Description of the task —
Can you echo the lines below word for word, beginning with the line that contains "This screenshot has" and continuing through the last of the lines? Leave the pictures out of your answer.

Element lookup records:

↓

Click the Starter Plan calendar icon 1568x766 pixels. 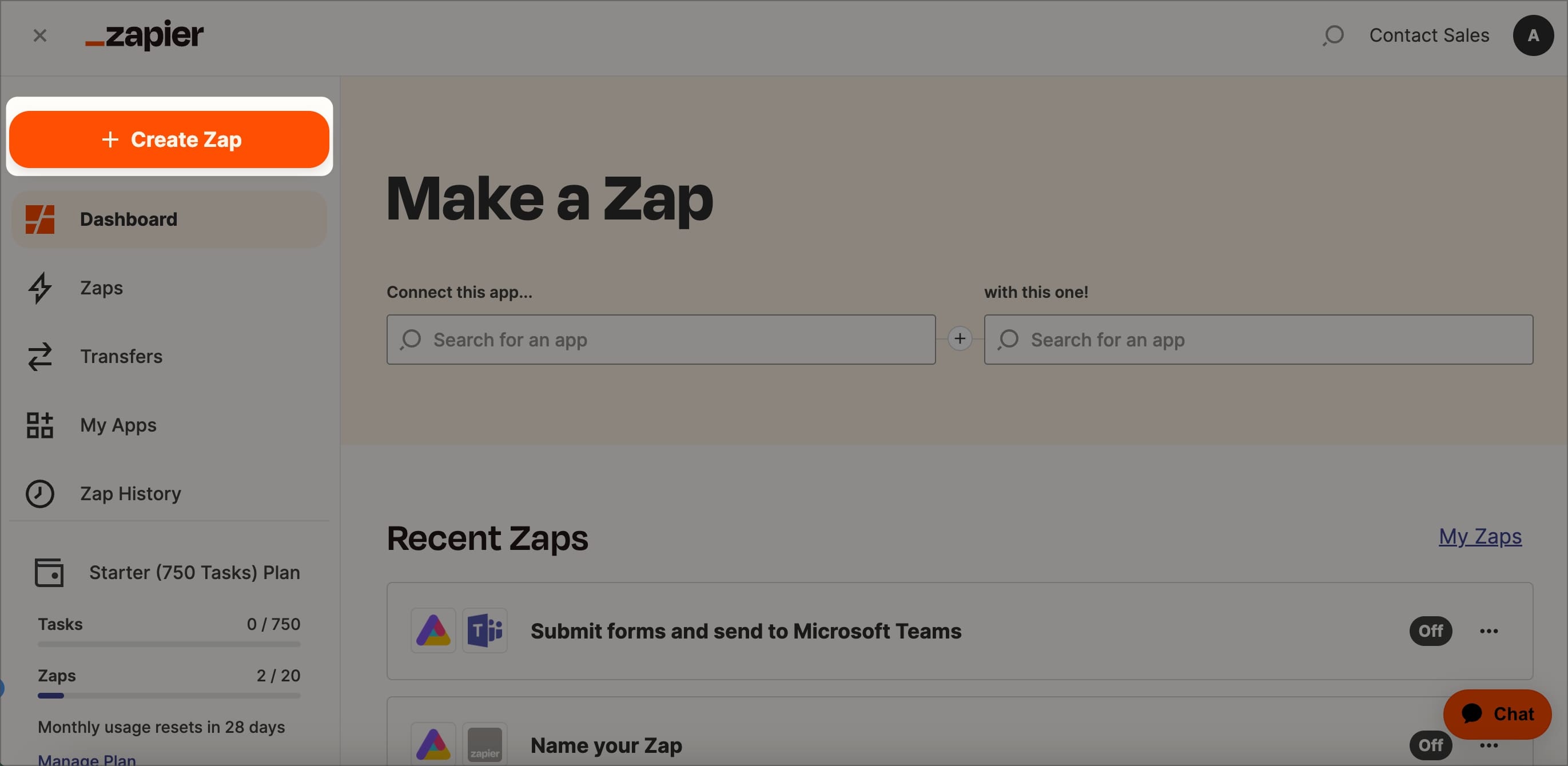(48, 573)
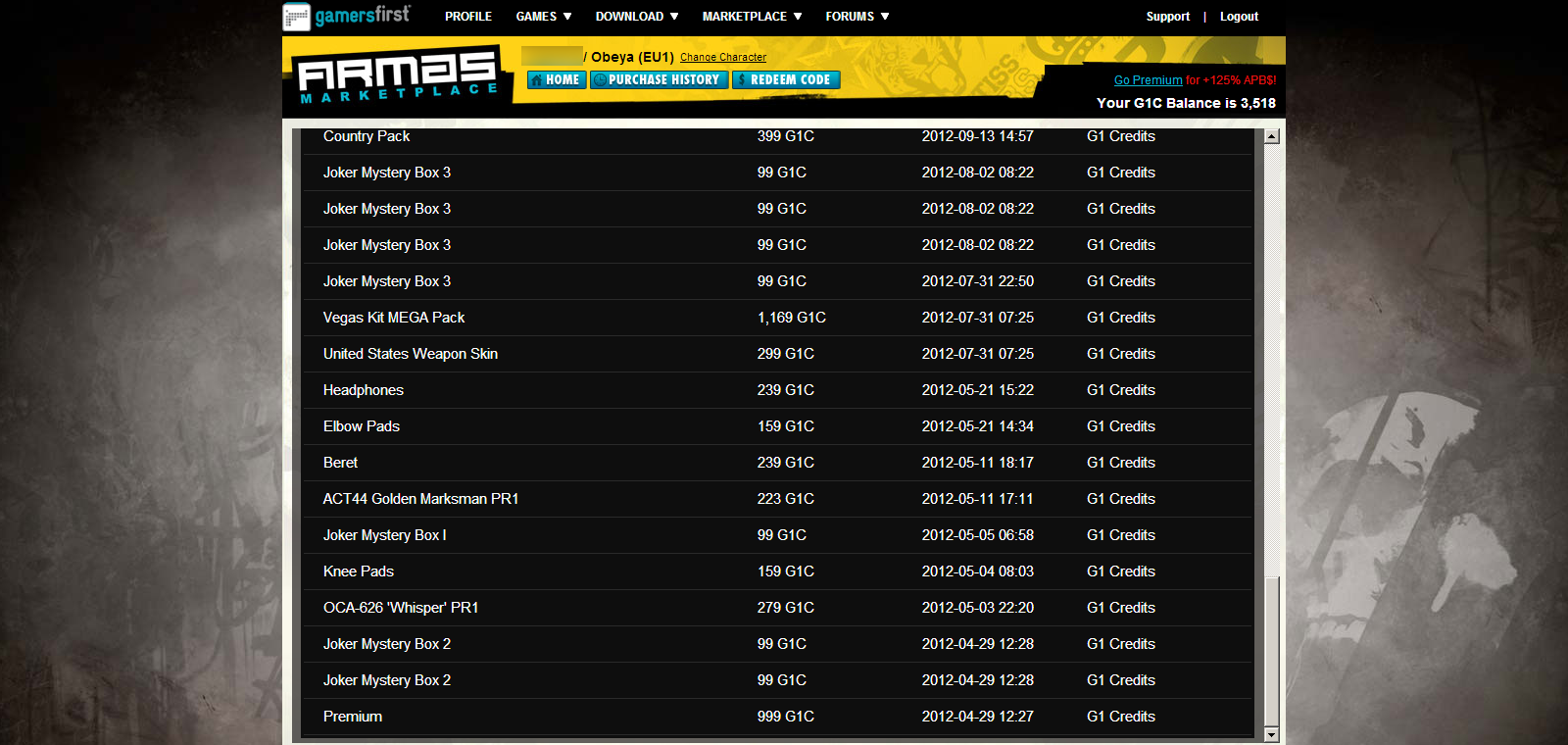Viewport: 1568px width, 745px height.
Task: Click the house icon on Home button
Action: pyautogui.click(x=537, y=80)
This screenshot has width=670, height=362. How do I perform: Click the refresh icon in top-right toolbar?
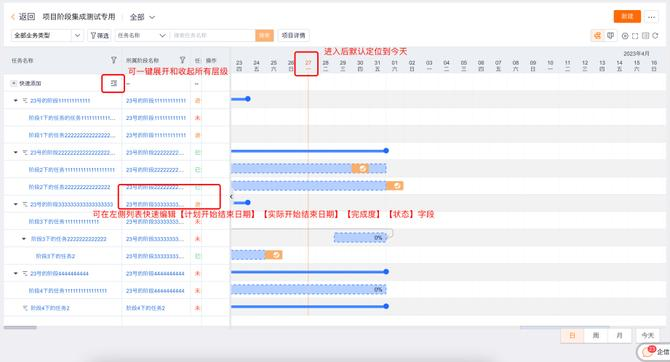click(655, 36)
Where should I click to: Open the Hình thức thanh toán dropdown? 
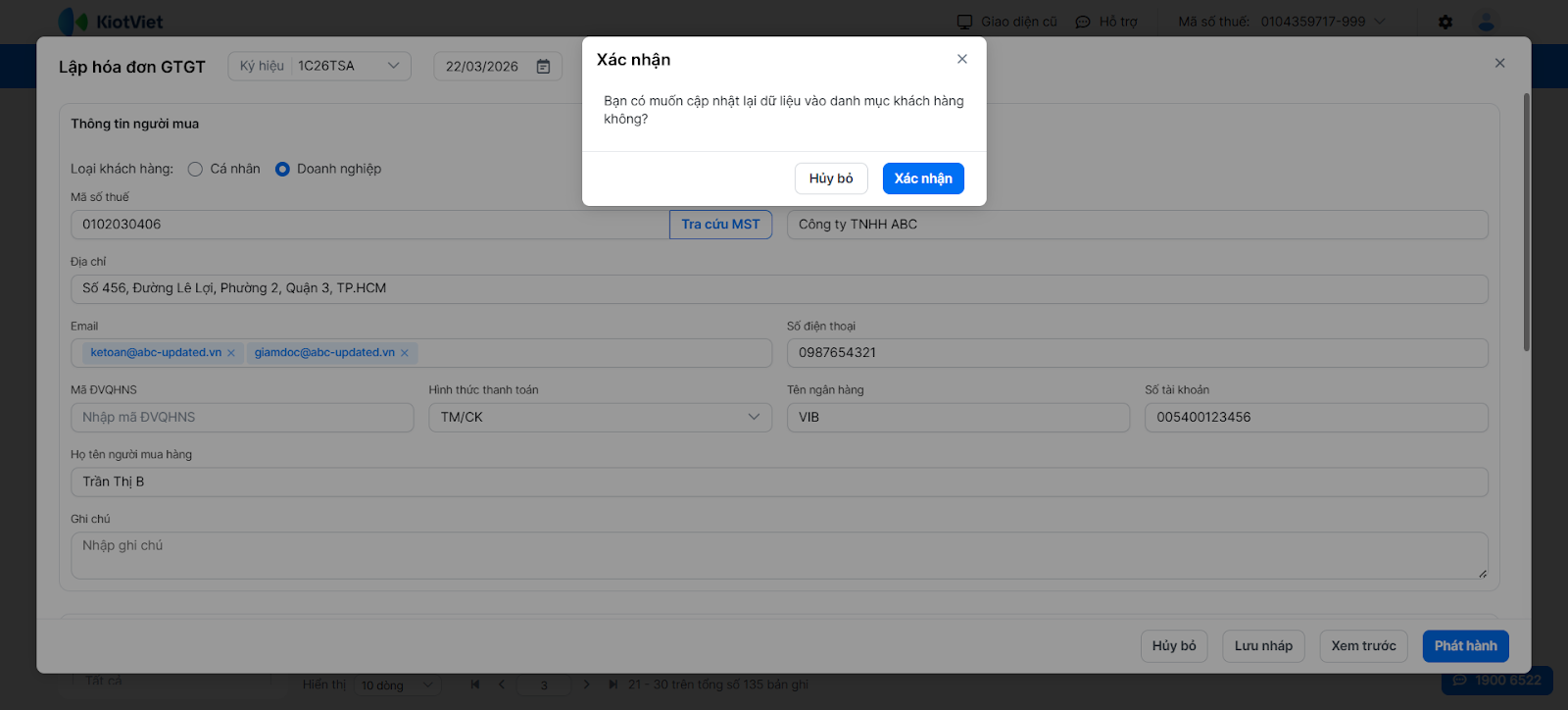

↑

Exercise answer —
This screenshot has width=670, height=362. How do I perform: Click the refresh icon in top-right toolbar?
click(655, 36)
Where should I click to: Open the Hình thức thanh toán dropdown? 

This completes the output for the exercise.